De voorstanders suggereren ook dat Clovis jachttechnologie voor grote zoogdieren zich vóór 13.000 jaar geleden ontwikkelde als een op het land gebaseerde zelfvoorzieningsmethode in de buurt van de landengte, en zich terug uitbreidde naar Zuid-centraal en zuidoostelijk Noord-Amerika. Die Clovis-jagers, afstammelingen van Pre-Clovis, verspreidden zich op hun beurt over het noorden naar Noord-Amerika, en ontmoetten uiteindelijk de afstammelingen van de Pre-Clovis in de noordwestelijke Verenigde Staten die Westerse Stammen-punten gebruikten. Toen en alleen dan koloniseerde Clovis de eindelijk werkelijk ijsvrije gang om zich te vermengen in Oost-Beringia.
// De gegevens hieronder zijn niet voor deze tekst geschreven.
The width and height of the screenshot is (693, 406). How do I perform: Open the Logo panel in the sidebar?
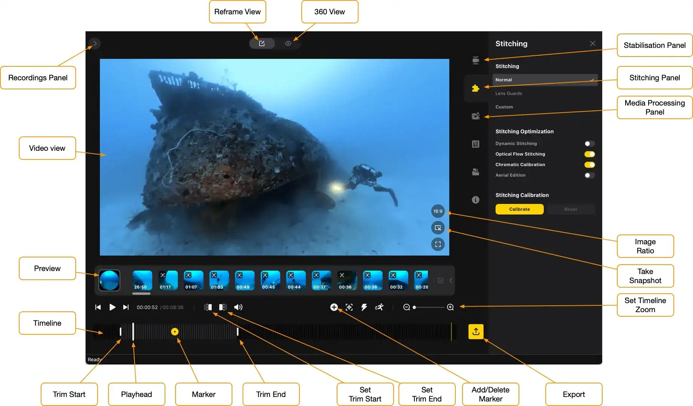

In een boekhoofdstuk uit 2013 wijst Erlandson er zelf op dat het Pacific Coast Model in 1977 werd voorgesteld, en dat het decennia duurde voordat de mogelijkheid van het Pacific Coast-migratiemodel serieus werd overwogen. Dat was omdat, zegt Erlandson, de theorie dat Clovis-mensen de eerste kolonisten van Amerika waren dogmatisch en nadrukkelijk als ontvangen wijsheid werd beschouwd.
Hij waarschuwt dat het gebrek aan kustplaatsen veel van de theorie speculatief maakt. Als hij gelijk heeft, liggen die locaties vandaag 50 tot 120 meter onder het gemiddelde zeeniveau, en als gevolg van de opwarming van de aarde stijgt het zeeniveau, dus zonder nieuwe ongekende technologie is het onwaarschijnlijk dat we ooit in staat zullen zijn om hen. Verder voegt hij eraan toe dat wetenschappers niet alleen Clovis van ontvangen wijsheid moeten vervangen door pre-Clovis van ontvangen wijsheid. Er is teveel tijd verloren in gevechten om theoretische suprematie.